The Forever War starts strong, and does an incredible job of foregrounding the all too human soldiers who find themselves part of a military and on a front line that are both markedly different and horribly similar to those which have come before.
This week Titian Comics launches The Forever War, written by Joe Haldeman and with art by Marvano. An adaptation of Haldeman’s famous novel, The Forever War is actually a reissue of a series produced in Europe in 1988-89 in both Dutch and French editions. The books were then collected into a three-volume English translation for the American market by NBM Publishing in 1990. Since that time, it has been possible to find copies of volumes 1 and 3 of the English translation fairly easily and at reasonable prices. Volume 2, however, is significantly harder to find and is usually much more expensive, making the complete set something of a rarity. So I was very excited to hear that Titan had acquired the rights to The Forever War in 2016, especially since the publisher has does such a spectacular job with reprinting other hard to find European comics (the Battle Pictures Weekly strips in particular).
This book also marks something of a departure for “C’est la Guerre.” This space is usually reserved for war comics with a historical setting, but Haldeman’s novel is something of a foundational text in modern military SF, and springs directly from his experiences as a combat engineer in Vietnam 1967-68 where he received the Purple Heart for being wounded in action. The Forever War (novel) brought a much more nuanced and realistic portrayal of the realities of combat and military life to American fiction, and also served as a kind of counterpoint to Robert A. Heinlein’s Starship Troopers which depicted a futuristic, semi-fascist society that elevated soldiers and somewhat glorified combat. It is not an exaggeration to say that anyone creating military fiction after 1974 – in any media – has been influenced by Haldeman’s work, so it seems appropriate to cover the comic adaptation here.
Also, I am a huge fan of the novel, and so just couldn’t resist.

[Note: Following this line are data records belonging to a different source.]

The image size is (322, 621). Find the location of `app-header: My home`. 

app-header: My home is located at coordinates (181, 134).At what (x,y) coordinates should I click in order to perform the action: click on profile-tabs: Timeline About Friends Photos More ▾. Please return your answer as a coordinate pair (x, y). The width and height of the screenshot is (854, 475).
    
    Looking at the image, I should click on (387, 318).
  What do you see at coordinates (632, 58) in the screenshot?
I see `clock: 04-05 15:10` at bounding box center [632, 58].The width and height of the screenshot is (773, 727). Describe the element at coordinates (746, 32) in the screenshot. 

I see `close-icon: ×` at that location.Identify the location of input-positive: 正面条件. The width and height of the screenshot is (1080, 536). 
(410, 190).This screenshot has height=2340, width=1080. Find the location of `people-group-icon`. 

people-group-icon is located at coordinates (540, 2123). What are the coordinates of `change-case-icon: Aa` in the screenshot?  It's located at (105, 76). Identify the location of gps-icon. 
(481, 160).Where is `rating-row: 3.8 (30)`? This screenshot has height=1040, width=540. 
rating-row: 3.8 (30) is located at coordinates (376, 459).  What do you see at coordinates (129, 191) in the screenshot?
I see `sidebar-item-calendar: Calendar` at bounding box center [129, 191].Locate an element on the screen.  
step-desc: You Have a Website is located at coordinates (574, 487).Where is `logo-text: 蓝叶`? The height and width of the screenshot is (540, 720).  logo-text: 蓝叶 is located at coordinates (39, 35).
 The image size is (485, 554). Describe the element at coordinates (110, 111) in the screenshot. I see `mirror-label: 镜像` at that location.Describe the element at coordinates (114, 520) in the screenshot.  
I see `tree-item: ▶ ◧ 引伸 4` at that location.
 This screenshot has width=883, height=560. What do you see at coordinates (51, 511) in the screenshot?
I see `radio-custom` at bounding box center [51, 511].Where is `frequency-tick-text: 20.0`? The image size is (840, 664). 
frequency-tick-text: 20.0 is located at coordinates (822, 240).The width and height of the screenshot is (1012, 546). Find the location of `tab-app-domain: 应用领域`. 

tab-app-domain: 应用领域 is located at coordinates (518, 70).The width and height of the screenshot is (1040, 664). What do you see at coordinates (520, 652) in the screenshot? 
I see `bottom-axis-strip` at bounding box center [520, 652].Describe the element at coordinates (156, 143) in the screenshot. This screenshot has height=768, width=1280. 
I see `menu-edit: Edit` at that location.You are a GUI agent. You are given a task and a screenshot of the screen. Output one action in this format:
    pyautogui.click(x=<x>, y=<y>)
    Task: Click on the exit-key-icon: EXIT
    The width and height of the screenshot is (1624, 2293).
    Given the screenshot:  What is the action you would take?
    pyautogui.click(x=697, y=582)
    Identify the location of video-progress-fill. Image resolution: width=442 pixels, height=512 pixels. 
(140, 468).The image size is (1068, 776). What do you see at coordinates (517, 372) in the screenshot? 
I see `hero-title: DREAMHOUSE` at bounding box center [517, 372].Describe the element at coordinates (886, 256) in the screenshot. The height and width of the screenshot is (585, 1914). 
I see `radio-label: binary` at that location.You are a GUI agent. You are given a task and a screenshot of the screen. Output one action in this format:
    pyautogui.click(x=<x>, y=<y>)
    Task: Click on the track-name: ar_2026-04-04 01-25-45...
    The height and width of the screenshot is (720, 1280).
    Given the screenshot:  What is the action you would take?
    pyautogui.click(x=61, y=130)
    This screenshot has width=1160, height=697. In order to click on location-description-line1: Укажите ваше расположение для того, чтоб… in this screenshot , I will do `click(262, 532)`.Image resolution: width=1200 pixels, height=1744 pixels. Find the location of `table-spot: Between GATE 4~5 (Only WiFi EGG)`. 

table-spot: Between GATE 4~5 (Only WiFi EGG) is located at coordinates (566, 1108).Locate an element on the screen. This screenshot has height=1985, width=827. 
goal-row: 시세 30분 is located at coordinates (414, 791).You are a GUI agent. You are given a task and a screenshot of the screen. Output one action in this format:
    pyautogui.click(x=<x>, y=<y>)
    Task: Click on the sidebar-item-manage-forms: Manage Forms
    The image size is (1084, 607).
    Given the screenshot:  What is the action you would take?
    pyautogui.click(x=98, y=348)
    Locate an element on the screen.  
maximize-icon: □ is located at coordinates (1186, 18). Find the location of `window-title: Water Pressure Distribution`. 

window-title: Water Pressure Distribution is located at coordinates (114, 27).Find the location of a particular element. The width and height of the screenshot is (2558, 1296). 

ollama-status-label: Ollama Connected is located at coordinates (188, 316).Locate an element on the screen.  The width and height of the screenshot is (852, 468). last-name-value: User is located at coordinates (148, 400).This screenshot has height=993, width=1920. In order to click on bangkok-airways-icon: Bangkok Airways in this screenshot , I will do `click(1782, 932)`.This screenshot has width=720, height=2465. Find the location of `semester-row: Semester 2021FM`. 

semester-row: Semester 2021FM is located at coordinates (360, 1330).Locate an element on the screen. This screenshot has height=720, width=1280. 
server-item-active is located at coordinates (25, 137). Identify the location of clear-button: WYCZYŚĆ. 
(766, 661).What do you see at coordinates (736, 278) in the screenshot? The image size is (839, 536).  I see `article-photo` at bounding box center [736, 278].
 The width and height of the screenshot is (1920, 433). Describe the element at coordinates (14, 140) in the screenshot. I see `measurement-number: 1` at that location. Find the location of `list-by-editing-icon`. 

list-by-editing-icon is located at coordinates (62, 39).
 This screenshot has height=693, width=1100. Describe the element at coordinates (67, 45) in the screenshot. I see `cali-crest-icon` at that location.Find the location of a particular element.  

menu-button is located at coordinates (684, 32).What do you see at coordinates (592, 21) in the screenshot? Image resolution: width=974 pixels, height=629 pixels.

Issue 1 opens with the protagonist, William Mandela, training with his unit on Cerberus, which appears to be standing in for Pluto’s moon Charon (although in 2011, a new moon was discovered in Pluto’s orbit, and actually named Cerberus). Drawn in the ligne claire style for which Marvano would become known, The Forever War holds nothing back, with the first death occurring on page one. Indeed, much of the book is devoted to the whittling down of Mandela’s platoon as they learn how to live and fight in space, where a moment’s inattention can kill you. The reader also gets some brief exposition that sets the scene and the reasons behind humanity’s war with the mysterious “Taurans.” Basically, there is only one known way to cheat physics and cross vast interstellar distances in a reasonable time frame: collapsars, black holes that allow a ship to pass instantaneously between two widely separated systems. Both humans and Taurans want exclusive access to the known collapsars, and neither is particularly willing to try and find a way to share them. Because living in space requires a high degree of technical knowledge and scientific education, the first issue draws the reader into a universe where the best and brightest young men and women on Earth have become high-tech grunts in a conflict where the surrounding environment is perhaps even deadlier than the enemy, and where every death is the loss of an actual genius-level intellect.
Marvano’s art is perfectly suited to the subject matter, with clear, hard lines and deep, solid blacks. The faces of his characters are heavy, and shy away from the incessant beauty all too often seen in American comics drawn in a realistic fashion. In a setting where sunlight is often unfiltered by atmosphere, or the interior lighting is usually bright and white, the Marvano’s strong ink strokes help create a deep sense of realism. For the most part the art has aged well, with the notable exception of the use of space shuttles as the primary means of transport from planet to orbit and vice versa. As the comic was produced during the height of NASA’s shuttle program, this probably lent an air of near-future realism to the work at the time, but today comes off as a bit dated. Yet the science behind Haldeman’s world is based firmly on fact, and physics and the theory of relativity apply to the ships and people on them, making the author’s more speculative leaps and technologies feel far more realistic than they otherwise might. The Forever War starts strong, and does an incredible job of foregrounding the all too human soldiers who find themselves part of a military and on a front line that are both markedly different and horribly similar to all those which have come before.